[Dataset entries]
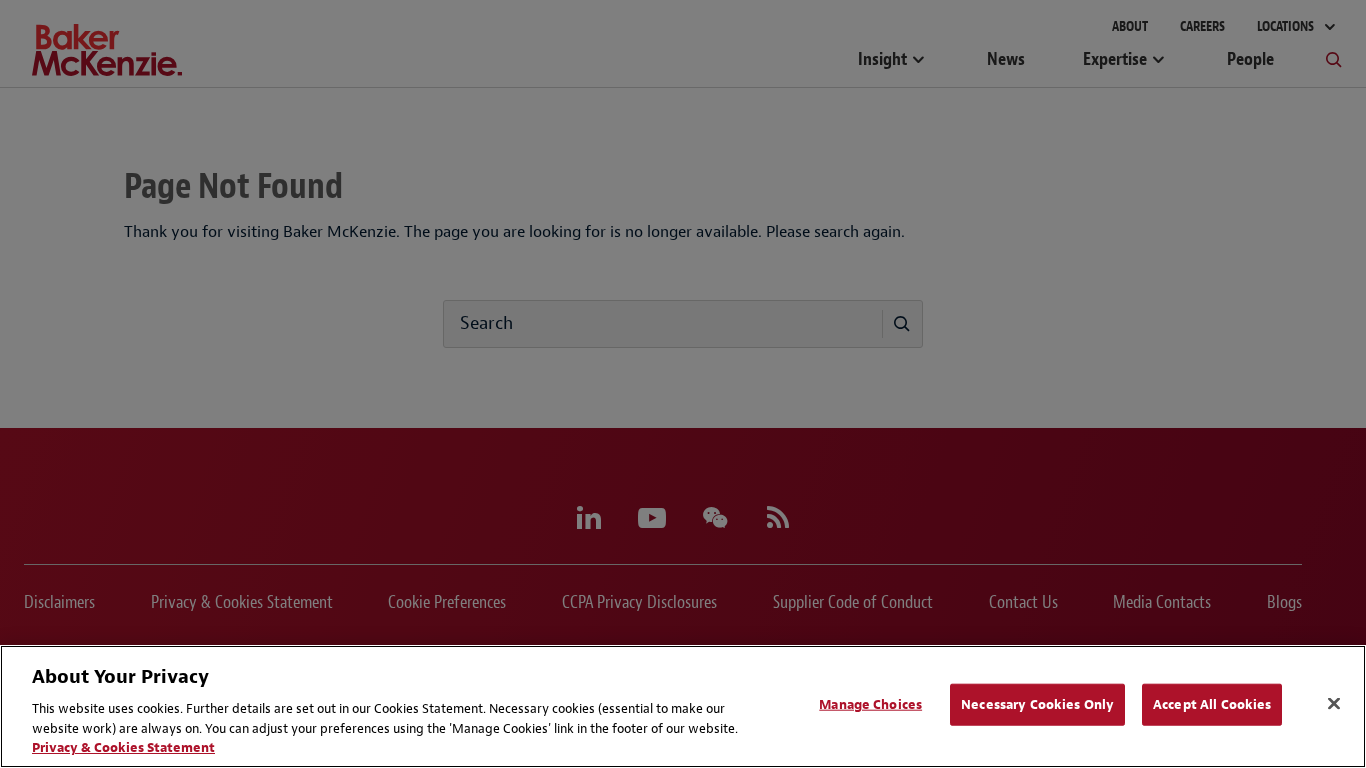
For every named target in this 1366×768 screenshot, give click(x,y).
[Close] (1334, 704)
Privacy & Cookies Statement (123, 747)
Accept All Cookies (1212, 704)
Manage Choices (870, 704)
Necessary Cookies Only (1037, 704)
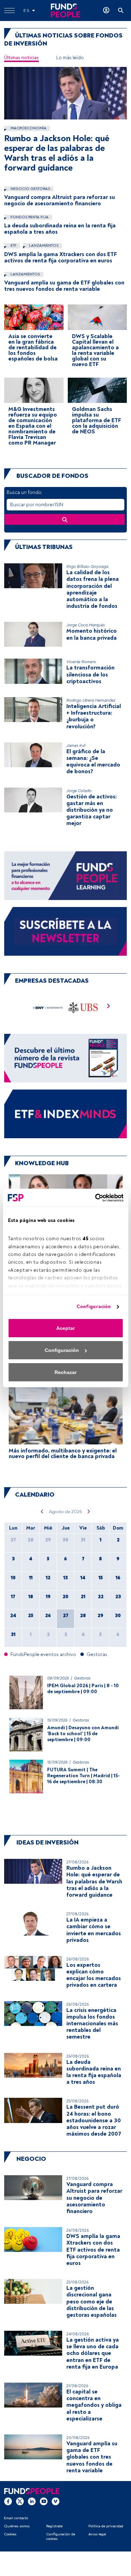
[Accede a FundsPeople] (106, 10)
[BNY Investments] (47, 1007)
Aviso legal (97, 2534)
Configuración (94, 1307)
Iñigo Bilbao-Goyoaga (87, 566)
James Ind (75, 745)
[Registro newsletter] (65, 931)
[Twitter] (20, 2501)
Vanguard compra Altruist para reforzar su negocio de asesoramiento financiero (59, 200)
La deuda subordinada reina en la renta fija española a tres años (60, 228)
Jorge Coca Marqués (85, 625)
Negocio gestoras (29, 188)
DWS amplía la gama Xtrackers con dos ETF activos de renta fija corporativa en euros (60, 257)
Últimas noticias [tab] (21, 58)
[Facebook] (8, 2501)
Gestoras (82, 1678)
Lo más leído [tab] (70, 58)
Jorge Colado (79, 791)
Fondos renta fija (29, 217)
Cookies (10, 2534)
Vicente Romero (81, 662)
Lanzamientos (43, 245)
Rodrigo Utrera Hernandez (90, 700)
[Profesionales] (65, 1114)
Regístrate (54, 2526)
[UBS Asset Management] (83, 1007)
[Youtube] (44, 2501)
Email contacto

**Work to complete:** Go line by line through the data, copying each one that contains the word "renta".

**Result of the exercise:**
La deuda subordinada reina en la renta fija española a tres años (60, 228)
DWS amplía la gama Xtrackers con dos ETF activos de renta fija corporativa en euros (60, 257)
Fondos renta fija (29, 217)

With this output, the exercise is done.